Choć minęły już ponad dwa lata od ukazania się w "Fakcie" artykułu o uwiedzeniu "kobiety z prowincji" przez byłego posła Stanisława Piętę, Izabela Pek nadal jest ofiarą ostracyzmu. W sieci yzywana jest od złodziejek, oszustek, prostytutek.
Izabela Pek z prawicą była związana od 2003 r. Wraz z Marcinem Horałą, Arturem Dziamborem, Michałem Bełbotem działała w Stowarzyszeniu Młodzi dla Gdyni. Później brała udział we wszystkich kampaniach Prawa i Sprawiedliwości, łącznie z pierwszą kampanią prezydencką Andrzeja Dudy.
Po tym, jak w atmosferze skandalu ujawniła romans z deklarującym przywiązanie do rodziny żonatym posłem, niemalże wszyscy dawni znajomi odwrócili się od niej.

• _Dane wejściowe_:

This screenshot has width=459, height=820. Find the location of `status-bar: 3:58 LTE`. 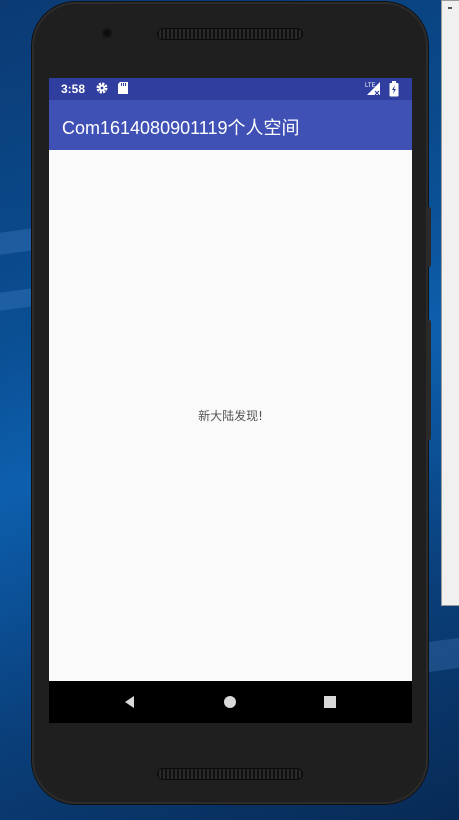

status-bar: 3:58 LTE is located at coordinates (230, 89). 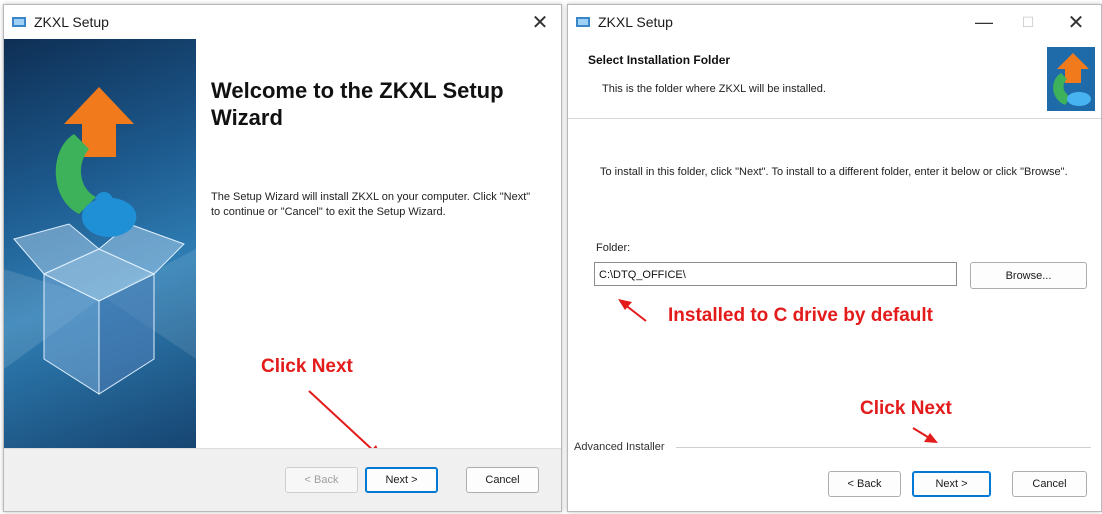 What do you see at coordinates (622, 447) in the screenshot?
I see `advanced-installer-label: Advanced Installer` at bounding box center [622, 447].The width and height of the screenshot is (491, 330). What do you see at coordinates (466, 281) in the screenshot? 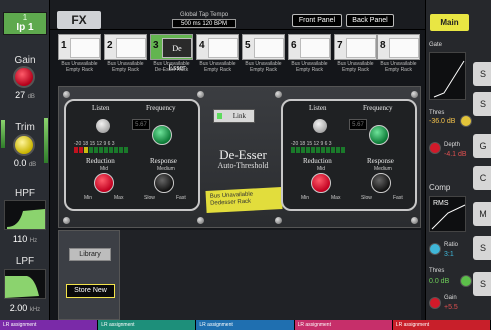
I see `comp-threshold-knob` at bounding box center [466, 281].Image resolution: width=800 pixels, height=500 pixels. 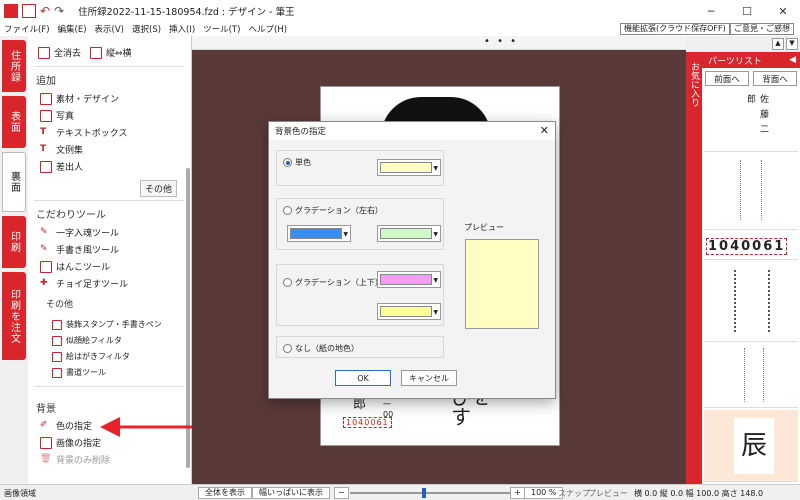 I want to click on material-icon, so click(x=46, y=98).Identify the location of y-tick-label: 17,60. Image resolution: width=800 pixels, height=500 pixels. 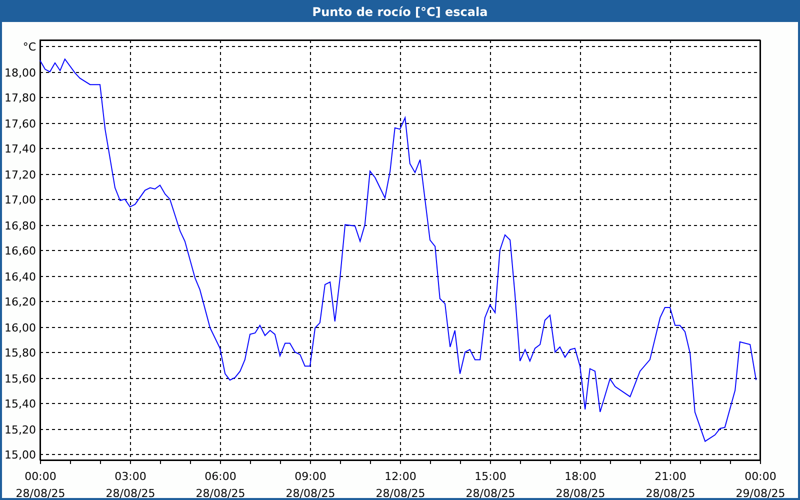
(20, 124).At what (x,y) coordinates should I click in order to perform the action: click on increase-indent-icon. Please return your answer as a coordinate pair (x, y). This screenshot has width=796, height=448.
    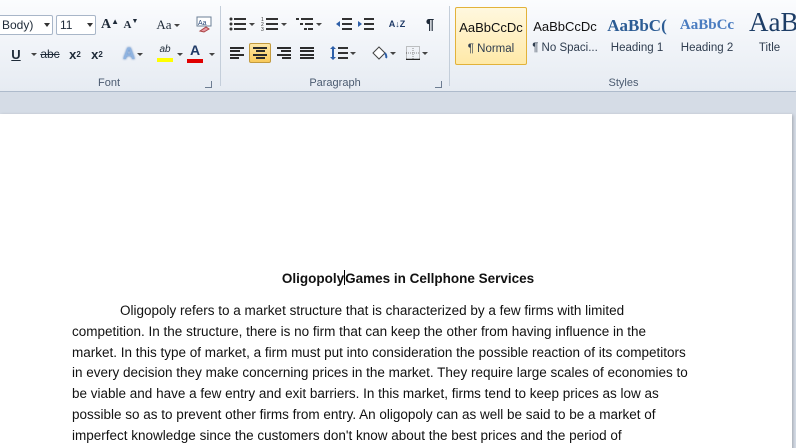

• _Zadanie 1_:
Przedstaw w formie krótkiej listy najważniejsze fakty z akapitu tekstu o Izabeli Pek, który zaczyna się od słów „Izabela Pek z prawicą”.
• _Zadanie 2_:
Proszę podać na podstawie tekstu o Izabeli Pek, od którego roku była ona związana z prawicą.
Wiersze to osobny materiał, niezależny od tekstu o Izabeli Pek.

• _Odpowiedź 1_:
- Od 2003 r. Izabela Pek była związana z prawicą.
- Razem z Marcinem Horałą, Arturem Dziamborem i Michałem Bełbotem działała w Stowarzyszeniu Młodzi dla Gdyni.
- Później brała udział we wszystkich kampaniach Prawa i Sprawiedliwości, w tym w pierwszej kampanii prezydenckiej Andrzeja Dudy.

• _Odpowiedź 2_:
Od 2003 r.